### What you have to do:
Please report how many lines of the data include the word "computer", with the number as the entire reply.

### Data to use:
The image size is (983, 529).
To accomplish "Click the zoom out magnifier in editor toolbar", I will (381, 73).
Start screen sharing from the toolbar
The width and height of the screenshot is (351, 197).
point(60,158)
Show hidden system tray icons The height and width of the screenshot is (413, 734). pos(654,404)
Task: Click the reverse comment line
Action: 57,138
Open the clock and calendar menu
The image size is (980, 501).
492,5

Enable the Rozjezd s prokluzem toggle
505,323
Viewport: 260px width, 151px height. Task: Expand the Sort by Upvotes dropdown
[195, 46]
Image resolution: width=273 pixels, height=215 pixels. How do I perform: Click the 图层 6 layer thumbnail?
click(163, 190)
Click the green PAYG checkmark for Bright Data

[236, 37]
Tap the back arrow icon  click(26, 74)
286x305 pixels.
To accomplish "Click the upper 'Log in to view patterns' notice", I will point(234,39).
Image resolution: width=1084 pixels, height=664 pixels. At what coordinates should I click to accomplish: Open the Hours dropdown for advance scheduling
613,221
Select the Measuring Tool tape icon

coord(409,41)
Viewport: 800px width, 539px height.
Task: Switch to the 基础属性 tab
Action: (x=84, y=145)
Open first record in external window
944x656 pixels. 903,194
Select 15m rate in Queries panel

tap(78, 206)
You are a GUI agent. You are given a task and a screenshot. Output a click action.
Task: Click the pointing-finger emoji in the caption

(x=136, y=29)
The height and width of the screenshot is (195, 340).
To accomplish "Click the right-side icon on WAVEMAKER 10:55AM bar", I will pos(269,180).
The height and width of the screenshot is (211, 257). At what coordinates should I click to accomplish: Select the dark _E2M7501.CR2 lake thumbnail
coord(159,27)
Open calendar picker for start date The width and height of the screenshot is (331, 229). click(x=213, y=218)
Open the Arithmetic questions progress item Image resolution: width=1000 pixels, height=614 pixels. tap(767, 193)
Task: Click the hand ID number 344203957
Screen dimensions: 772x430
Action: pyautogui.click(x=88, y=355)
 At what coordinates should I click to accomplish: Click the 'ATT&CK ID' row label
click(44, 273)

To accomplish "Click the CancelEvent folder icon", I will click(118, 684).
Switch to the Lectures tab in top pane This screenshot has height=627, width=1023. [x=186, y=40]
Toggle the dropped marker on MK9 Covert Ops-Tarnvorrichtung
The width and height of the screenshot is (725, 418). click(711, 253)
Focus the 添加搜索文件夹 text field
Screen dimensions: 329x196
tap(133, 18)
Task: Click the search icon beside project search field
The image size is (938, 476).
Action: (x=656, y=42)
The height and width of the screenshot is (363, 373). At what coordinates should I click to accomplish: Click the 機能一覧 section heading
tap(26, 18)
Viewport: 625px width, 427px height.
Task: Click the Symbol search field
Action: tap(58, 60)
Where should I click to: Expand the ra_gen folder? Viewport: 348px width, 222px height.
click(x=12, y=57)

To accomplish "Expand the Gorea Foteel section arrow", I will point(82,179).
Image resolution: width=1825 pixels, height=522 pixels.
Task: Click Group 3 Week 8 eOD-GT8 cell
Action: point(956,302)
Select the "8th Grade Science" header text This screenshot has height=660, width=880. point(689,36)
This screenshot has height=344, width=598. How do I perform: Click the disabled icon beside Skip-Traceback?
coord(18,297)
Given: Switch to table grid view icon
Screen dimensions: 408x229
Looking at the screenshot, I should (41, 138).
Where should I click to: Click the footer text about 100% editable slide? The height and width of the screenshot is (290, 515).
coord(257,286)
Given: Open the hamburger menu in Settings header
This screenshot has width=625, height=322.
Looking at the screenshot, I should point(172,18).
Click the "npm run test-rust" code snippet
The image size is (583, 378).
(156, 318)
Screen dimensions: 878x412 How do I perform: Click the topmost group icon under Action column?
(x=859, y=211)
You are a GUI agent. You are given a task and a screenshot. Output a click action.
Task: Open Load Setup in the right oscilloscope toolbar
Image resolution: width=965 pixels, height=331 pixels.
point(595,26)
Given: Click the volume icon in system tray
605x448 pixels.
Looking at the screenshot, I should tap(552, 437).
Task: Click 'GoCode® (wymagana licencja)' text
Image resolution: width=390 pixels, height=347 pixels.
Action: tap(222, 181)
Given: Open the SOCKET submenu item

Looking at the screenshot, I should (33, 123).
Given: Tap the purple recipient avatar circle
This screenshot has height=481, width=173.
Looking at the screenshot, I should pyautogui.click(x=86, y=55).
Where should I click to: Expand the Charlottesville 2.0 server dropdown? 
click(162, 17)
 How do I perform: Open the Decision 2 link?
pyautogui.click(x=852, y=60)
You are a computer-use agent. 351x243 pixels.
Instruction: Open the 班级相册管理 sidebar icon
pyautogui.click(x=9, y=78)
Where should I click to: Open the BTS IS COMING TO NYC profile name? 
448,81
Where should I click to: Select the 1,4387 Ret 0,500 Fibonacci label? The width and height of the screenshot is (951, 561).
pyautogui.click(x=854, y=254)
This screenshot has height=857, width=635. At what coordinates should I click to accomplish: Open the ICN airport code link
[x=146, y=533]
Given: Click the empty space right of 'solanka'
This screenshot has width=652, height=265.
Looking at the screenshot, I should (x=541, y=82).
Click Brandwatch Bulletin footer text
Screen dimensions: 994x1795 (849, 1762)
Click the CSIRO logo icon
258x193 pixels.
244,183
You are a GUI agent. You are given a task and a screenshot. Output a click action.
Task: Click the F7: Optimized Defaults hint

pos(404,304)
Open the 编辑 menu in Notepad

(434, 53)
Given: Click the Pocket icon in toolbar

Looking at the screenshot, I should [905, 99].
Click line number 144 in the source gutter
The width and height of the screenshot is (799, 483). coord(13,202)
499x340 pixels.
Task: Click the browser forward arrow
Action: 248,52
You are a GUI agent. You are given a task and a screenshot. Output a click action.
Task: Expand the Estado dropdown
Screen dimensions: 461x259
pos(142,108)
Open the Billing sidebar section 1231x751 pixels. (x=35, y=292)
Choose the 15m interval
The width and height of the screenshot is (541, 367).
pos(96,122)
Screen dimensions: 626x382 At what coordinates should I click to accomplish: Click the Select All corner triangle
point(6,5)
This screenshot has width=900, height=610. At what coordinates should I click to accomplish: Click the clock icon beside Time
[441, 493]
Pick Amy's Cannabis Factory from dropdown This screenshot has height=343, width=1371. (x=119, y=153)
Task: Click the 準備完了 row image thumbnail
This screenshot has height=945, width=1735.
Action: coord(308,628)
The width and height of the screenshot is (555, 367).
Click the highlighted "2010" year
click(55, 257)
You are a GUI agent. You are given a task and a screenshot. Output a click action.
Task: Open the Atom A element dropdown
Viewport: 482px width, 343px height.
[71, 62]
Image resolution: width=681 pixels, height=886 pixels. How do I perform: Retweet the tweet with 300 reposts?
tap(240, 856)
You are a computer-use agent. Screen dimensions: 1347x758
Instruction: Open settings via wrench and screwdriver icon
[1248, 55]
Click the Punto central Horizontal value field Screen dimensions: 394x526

### Result of this task:
2